Settings on Docker Daemon

In certain lab environments, servers do not have permissions to directly connect to external networks. Therefore, network proxies are required. Generally, network proxies are configured in configuration files such as /etc/environment and /etc/profile, which is applicable to most operations. However, Docker commands cannot use these proxies. For example, if the docker pull operation needs to pull an image from the external network, the following error message is displayed:

$ docker pull hello-world
Unable to find image 'hello-world:latest' locally
Pulling repository docker.io/library/hello-world
docker: Network timed out while trying to connect to https://index.docker.io/v1/repositories/library/hello-world/images. You may want to check your internet connection or if you are behind a proxy..
  • Solution 1: Stop the Docker service, and manually start the Docker daemon by using port 2375 to listen to all network interfaces.
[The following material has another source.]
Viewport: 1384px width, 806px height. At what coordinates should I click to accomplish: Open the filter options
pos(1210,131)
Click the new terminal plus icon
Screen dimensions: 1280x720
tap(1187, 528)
    systemctl stop docker.service

    nohup docker daemon -H tcp://0.0.0.0:2375 -H unix:///var/run/docker.sock &

  • Solution 2: Edit the configuration file (/etc/default/docker in Ubuntu, or /etc/sysconfig/docker in CentOS). However, it is not recommended to configure the daemon process by modifying these configuration files.
    HTTP_PROXY="http://[proxy-addr]:[proxy-port]/"
    HTTPS_PROXY="https://[proxy-addr]:[proxy-port]/"
    export HTTP_PROXY HTTPS_PROXY
  • Solution 3: Modifications made with this solution are persistent and always take effect. This solution also modifies the default docker.service file.
    1. Create an embedded systemd directory for the Docker service.

      mkdir -p /etc/systemd/system/docker.service.d

    2. Create the /etc/systemd/system/docker.service.d/http-proxy.conf file and add the HTTP_PROXY environment variable to the file. In the following command, replace [proxy-addr] and [proxy-port] with the actual proxy address and port number, respectively.
      [Service]
      Environment="HTTP_PROXY=http://[proxy-addr]:[proxy-port]/" "HTTPS_PROXY=https://[proxy-addr]:[proxy-port]/"

      If there are internal Docker registries that can be accessed without using a proxy, set the NO_PROXY environment variable as follows:

      [Service]
      Environment="HTTP_PROXY=http://[proxy-addr]:[proxy-port]/" "HTTPS_PROXY=https://[proxy-addr]:[proxy-port]/" "NO_PROXY=localhost,127.0.0.1,docker-registry.somecorporation.com"
    3. Run the following command to update the configurations:

      systemctl daemon-reload

    4. Run the following command to restart the Docker service:

      systemctl restart docker

Settings on Containerized Applications

If the proxy is enabled for an edge node, the containerized application deployed on the node must be configured with proxy addresses before it accesses the external network. You can configure proxy-related environment variables when creating a containerized application.

In the preceding figure, http_proxy and https_proxy are the network proxy addresses used by the edge node. Replace them with the actual network proxy addresses.

The no_proxy variable specifies the website or IP address that needs to ignore the proxy. To be specific, such an address does not use a proxy.